:: Dataset ::

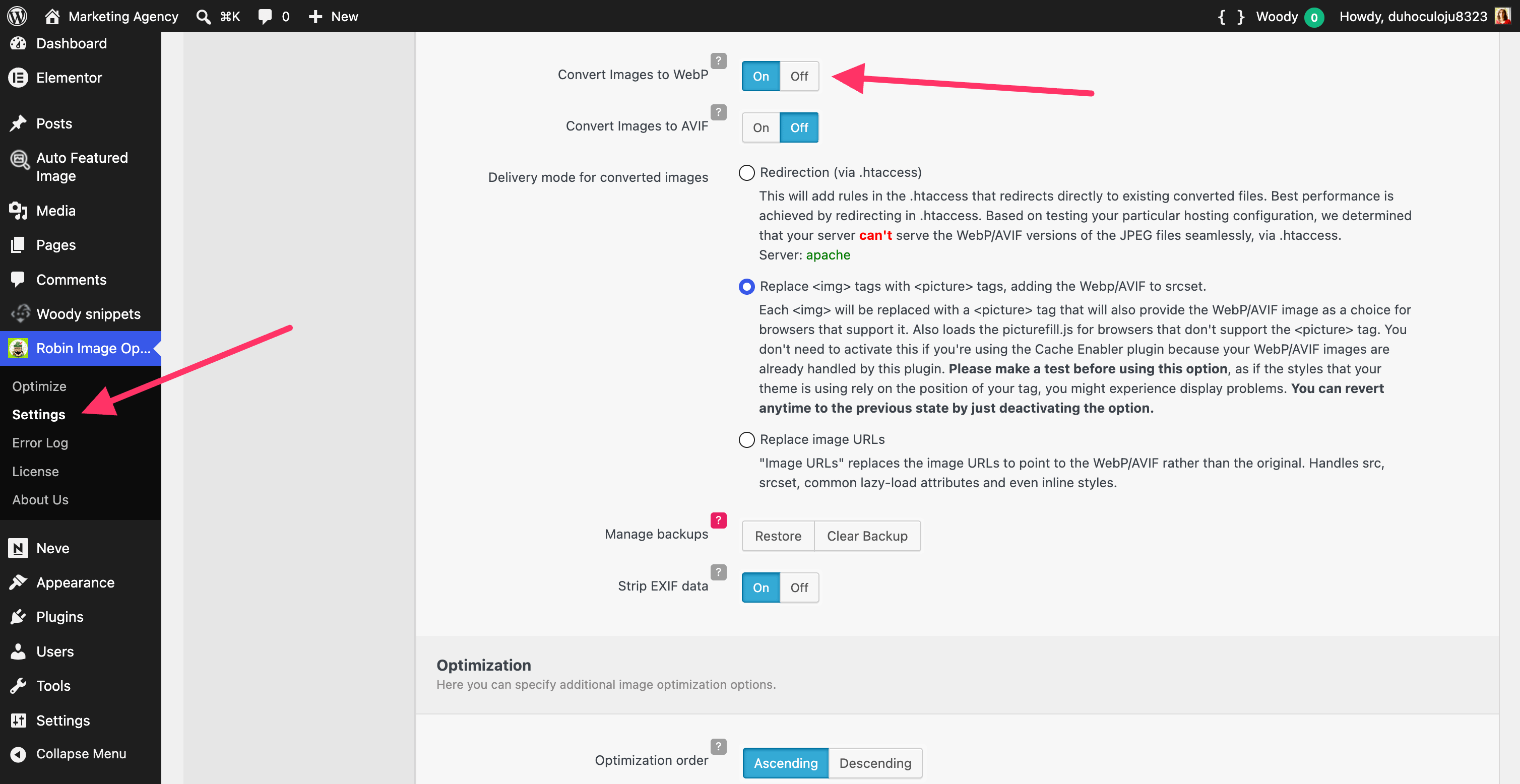Turn off Convert Images to WebP
The height and width of the screenshot is (784, 1520).
[x=799, y=76]
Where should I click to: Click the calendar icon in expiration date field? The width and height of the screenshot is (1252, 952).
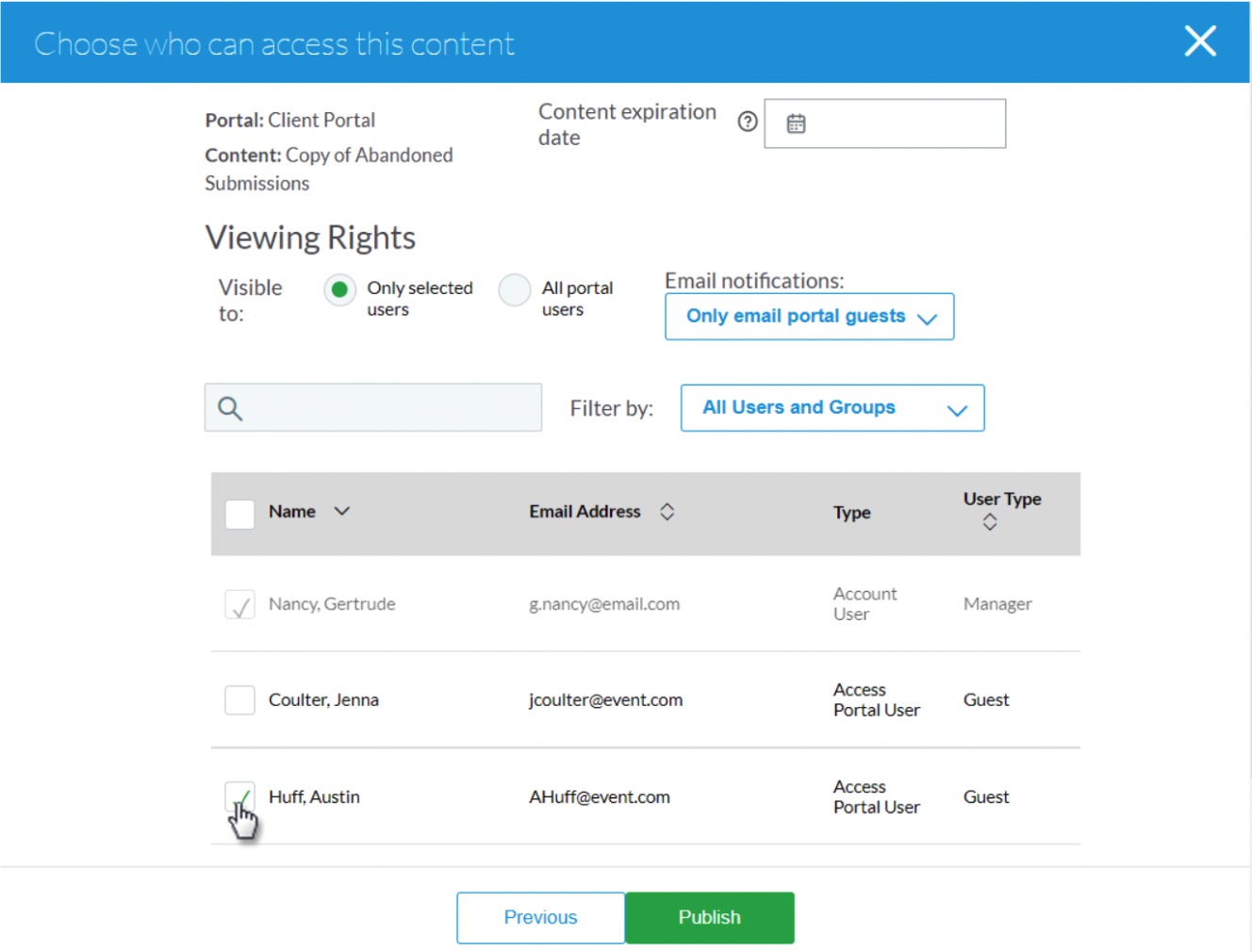point(796,123)
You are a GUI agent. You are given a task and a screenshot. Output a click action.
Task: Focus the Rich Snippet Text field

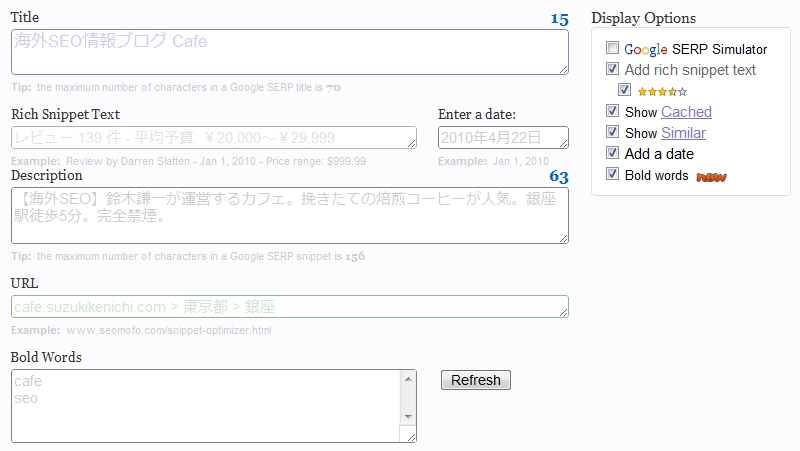[x=214, y=138]
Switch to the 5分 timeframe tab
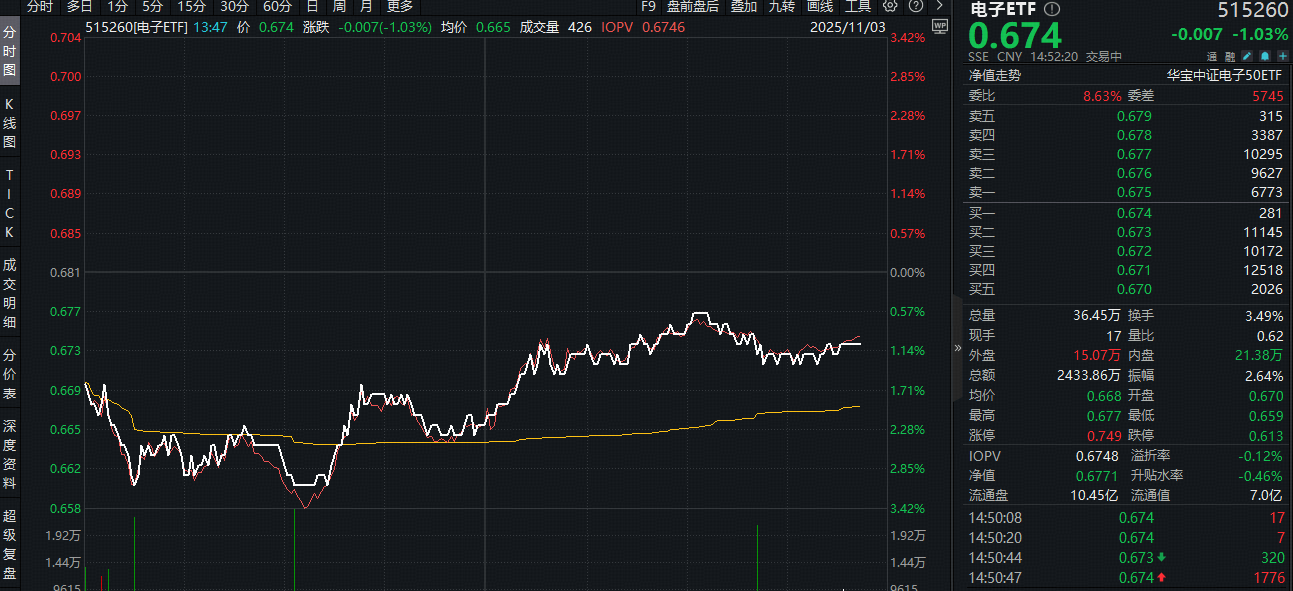Viewport: 1293px width, 591px height. click(x=151, y=6)
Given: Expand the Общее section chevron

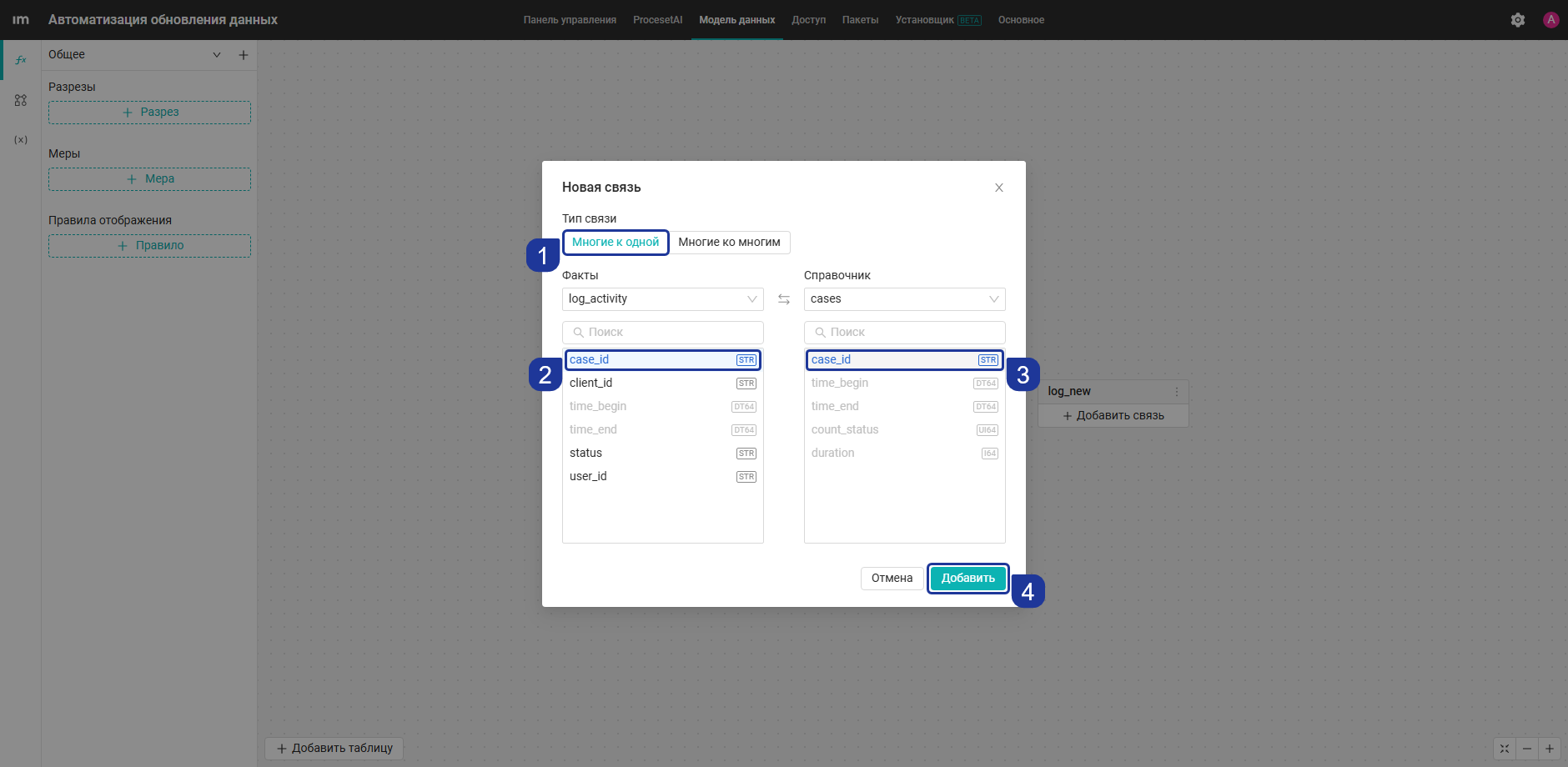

:::

Your answer must be the exact lines from the one containing "Where should I" through the last line of the records above, with both included and no pictures.

*Solution to this exercise*
Where should I click to: Click the calendar icon in expiration date field? The width and height of the screenshot is (1252, 952).
point(796,123)
You are a GUI agent. You are given a task and a screenshot. Output a click action.
Task: Focus the Rich Snippet Text field

[x=214, y=138]
Switch to the 5分 timeframe tab
Viewport: 1293px width, 591px height. click(x=151, y=6)
Given: Expand the Общее section chevron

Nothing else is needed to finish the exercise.